─── DATASET
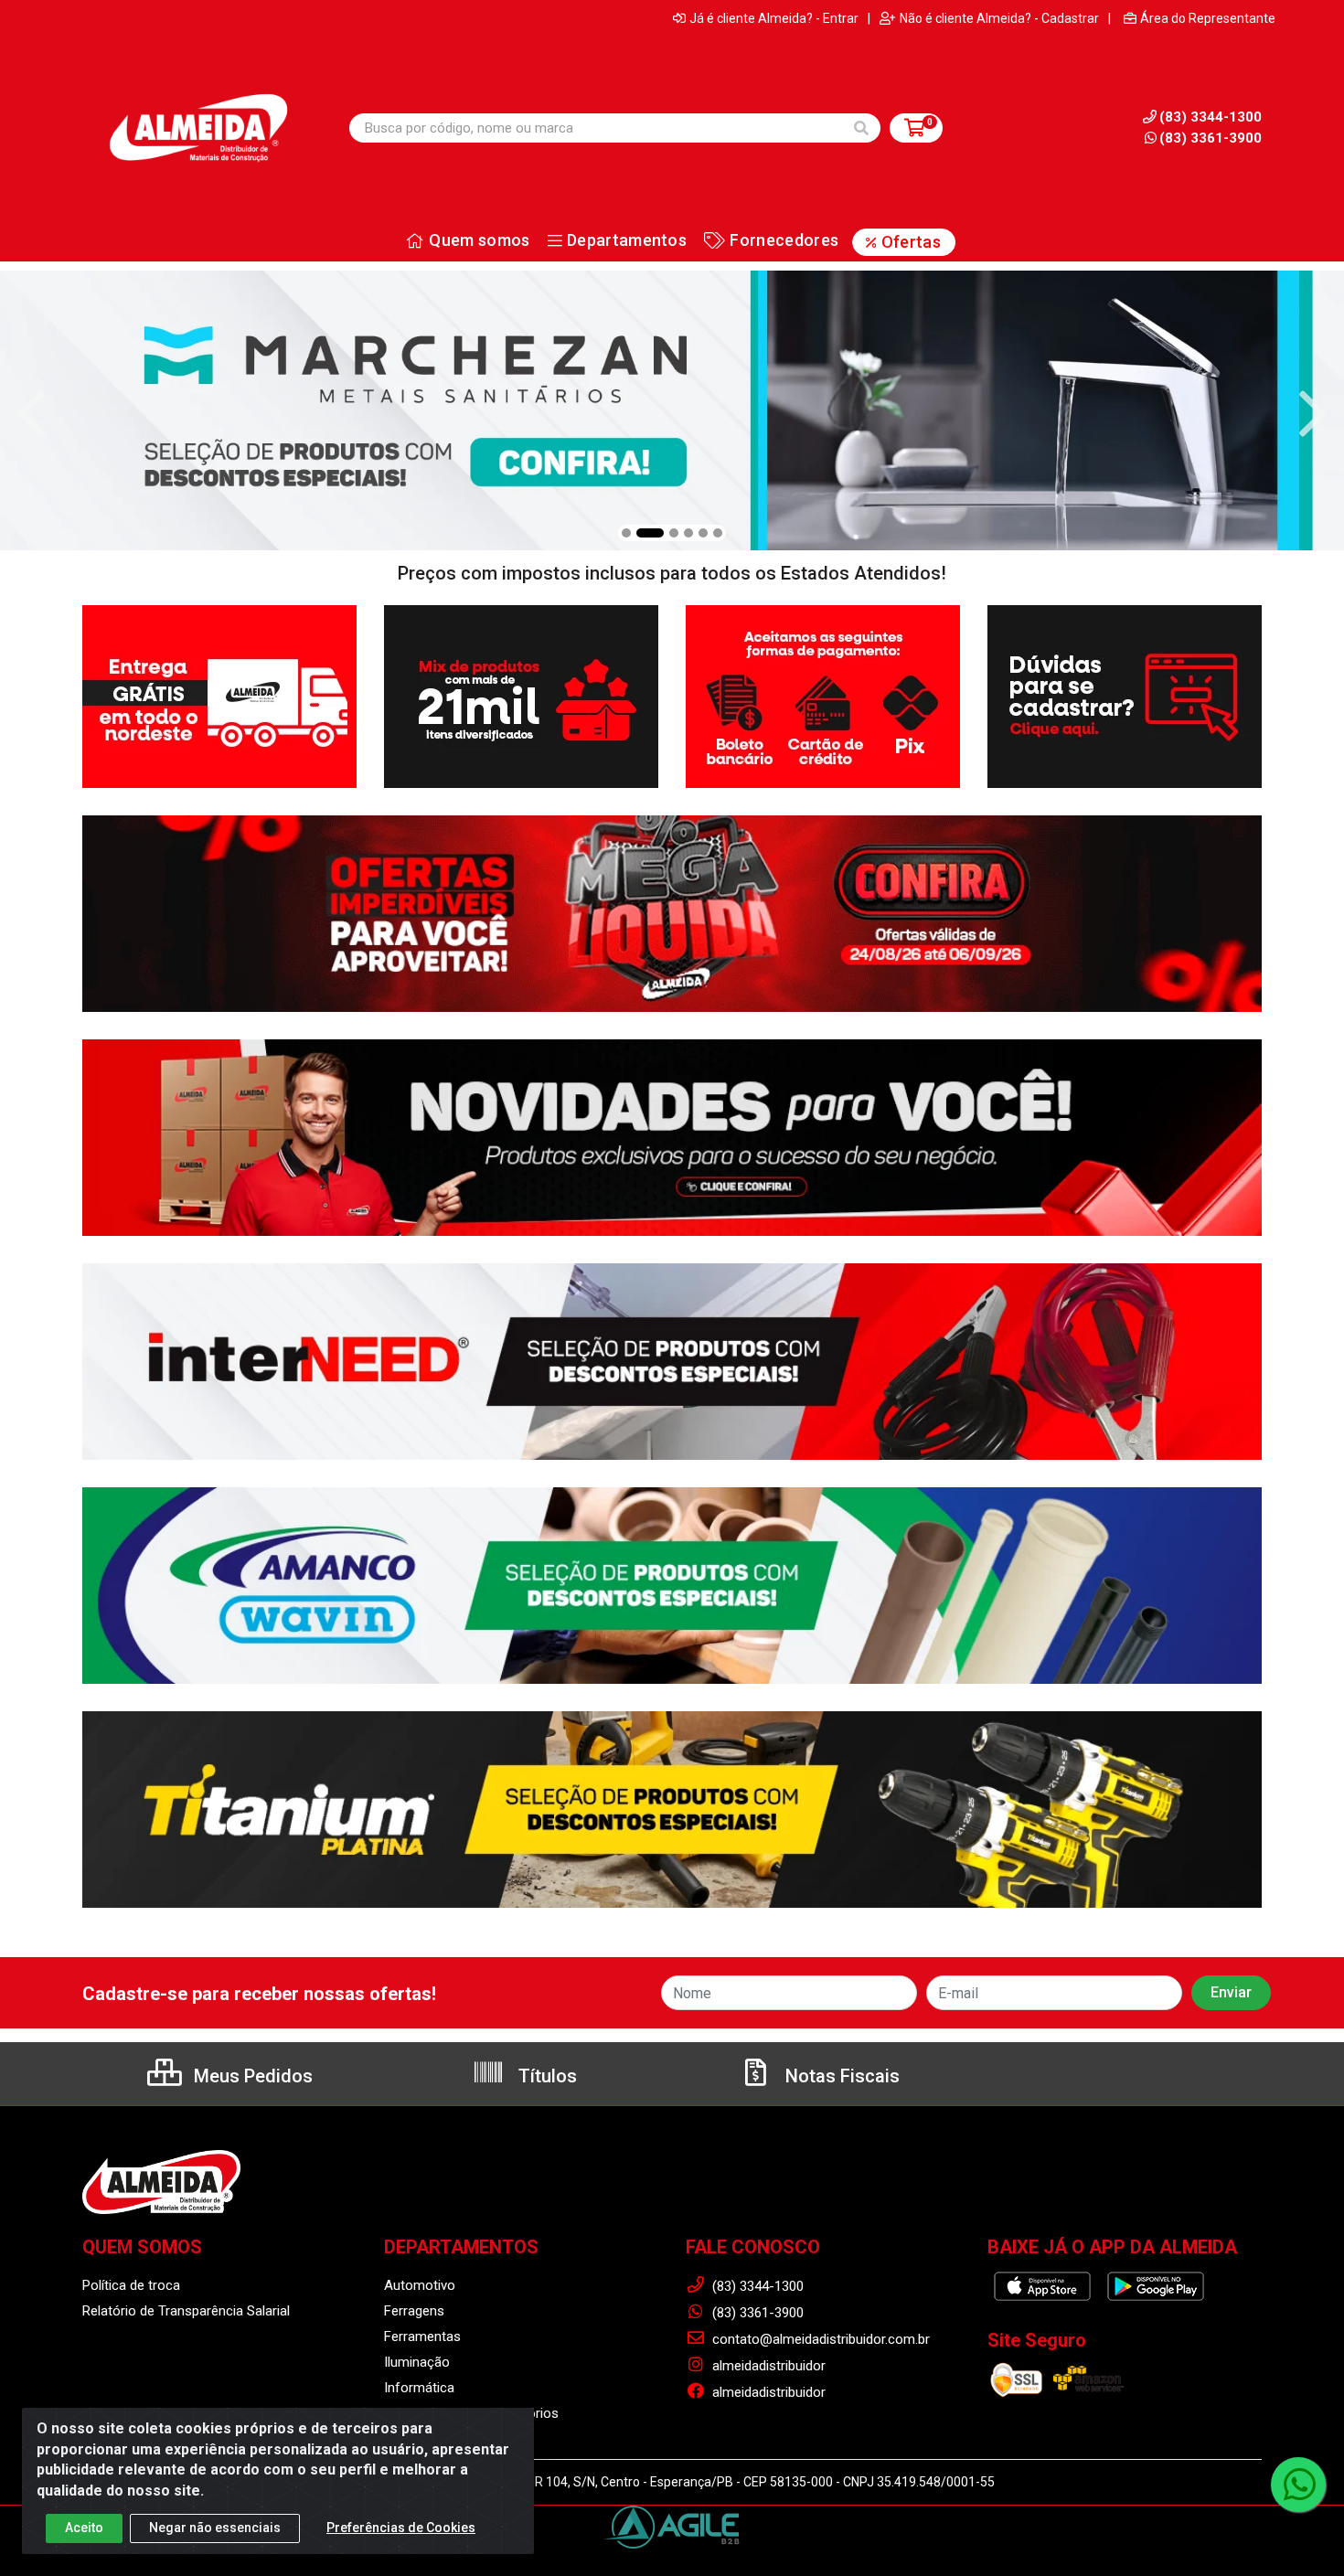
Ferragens (414, 2311)
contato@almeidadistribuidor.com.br (819, 2339)
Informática (419, 2387)
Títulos (545, 2076)
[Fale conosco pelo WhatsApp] (1298, 2484)
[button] (626, 533)
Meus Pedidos (251, 2076)
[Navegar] (31, 414)
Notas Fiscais (840, 2076)
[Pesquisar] (861, 128)
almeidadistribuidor (767, 2366)
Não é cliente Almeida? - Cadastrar (999, 18)
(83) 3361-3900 (1210, 138)
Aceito (84, 2527)
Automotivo (419, 2285)
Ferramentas (422, 2336)
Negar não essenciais (215, 2527)
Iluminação (417, 2362)
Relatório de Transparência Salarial (186, 2311)
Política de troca (131, 2285)
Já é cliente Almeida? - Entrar (774, 18)
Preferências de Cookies (400, 2527)
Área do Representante (1207, 18)
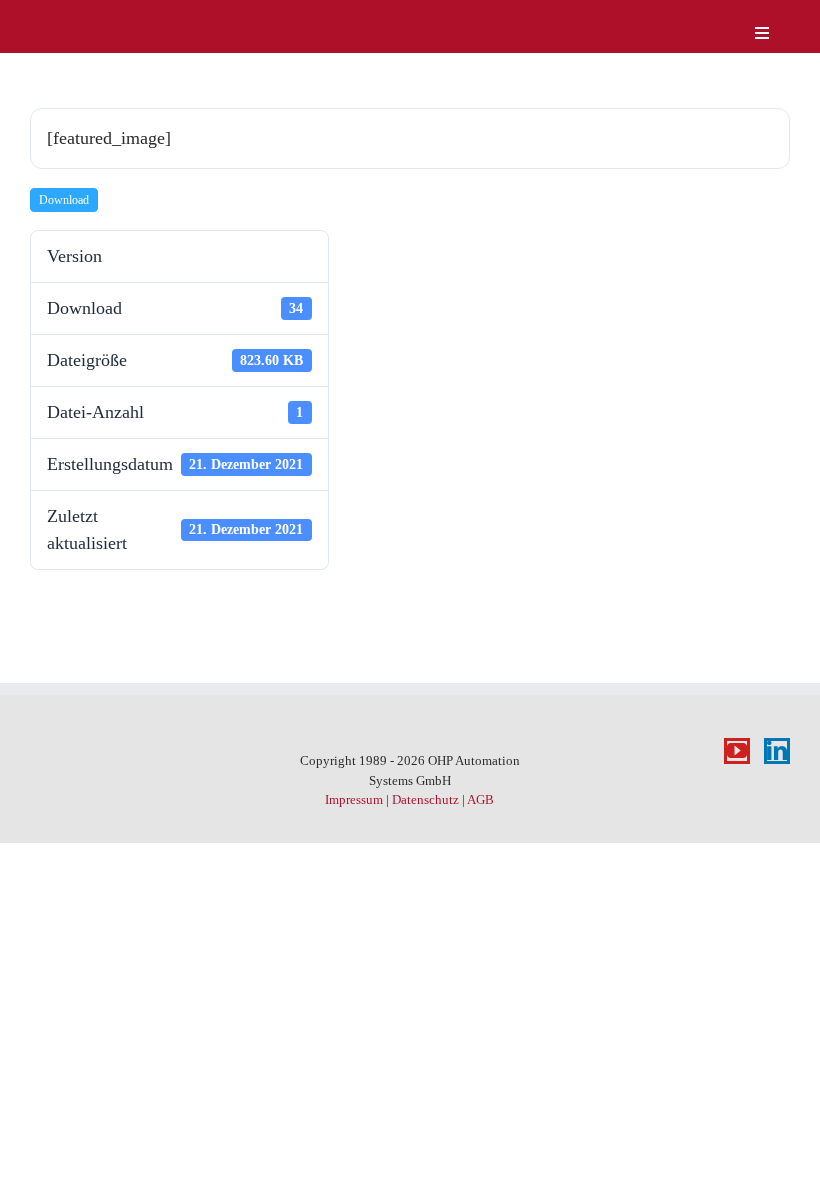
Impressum (354, 799)
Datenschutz (425, 799)
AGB (480, 799)
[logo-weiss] (90, 19)
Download (64, 200)
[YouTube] (737, 751)
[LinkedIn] (777, 751)
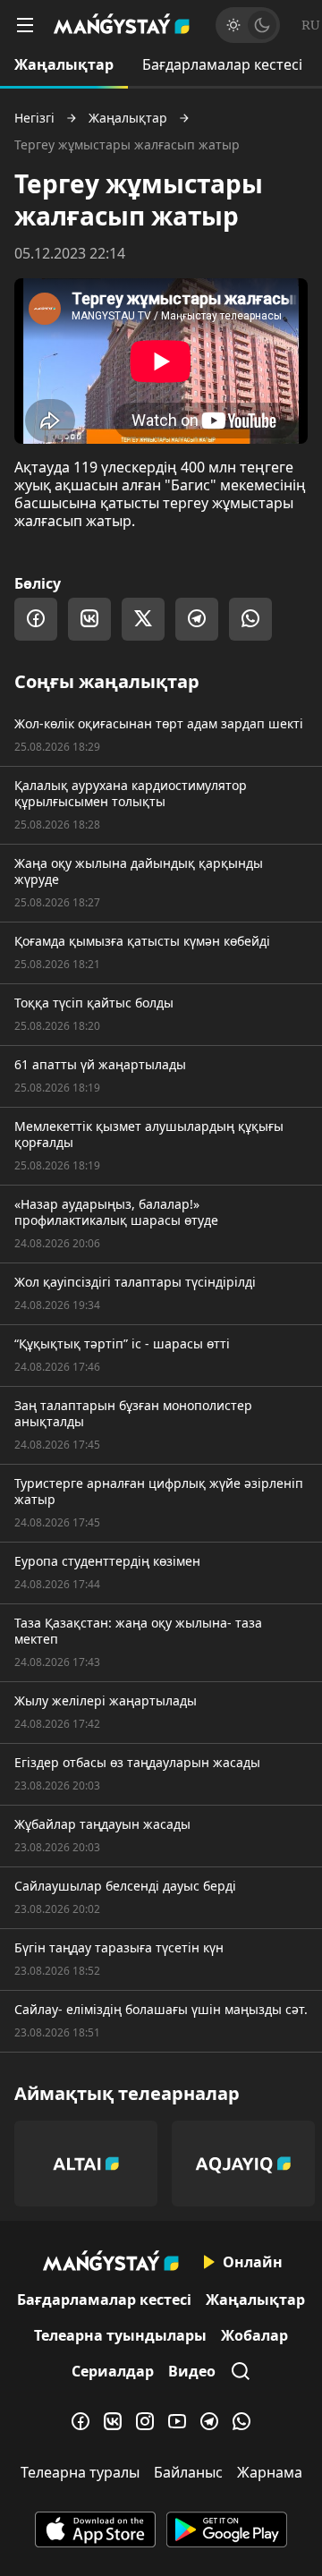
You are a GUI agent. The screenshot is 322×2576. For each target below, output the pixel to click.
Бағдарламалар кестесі (222, 64)
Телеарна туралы (80, 2472)
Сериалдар (113, 2371)
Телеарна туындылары (120, 2335)
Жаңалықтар (64, 64)
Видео (192, 2371)
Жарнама (269, 2472)
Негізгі (34, 118)
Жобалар (254, 2335)
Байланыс (188, 2472)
──────
#### [EXERCISE INSTRUCTIONS]
Pull every line containing the word "Телеарна" out of the material.

#### [EXERCISE RESULT]
Телеарна туралы (80, 2472)
Телеарна туындылары (120, 2335)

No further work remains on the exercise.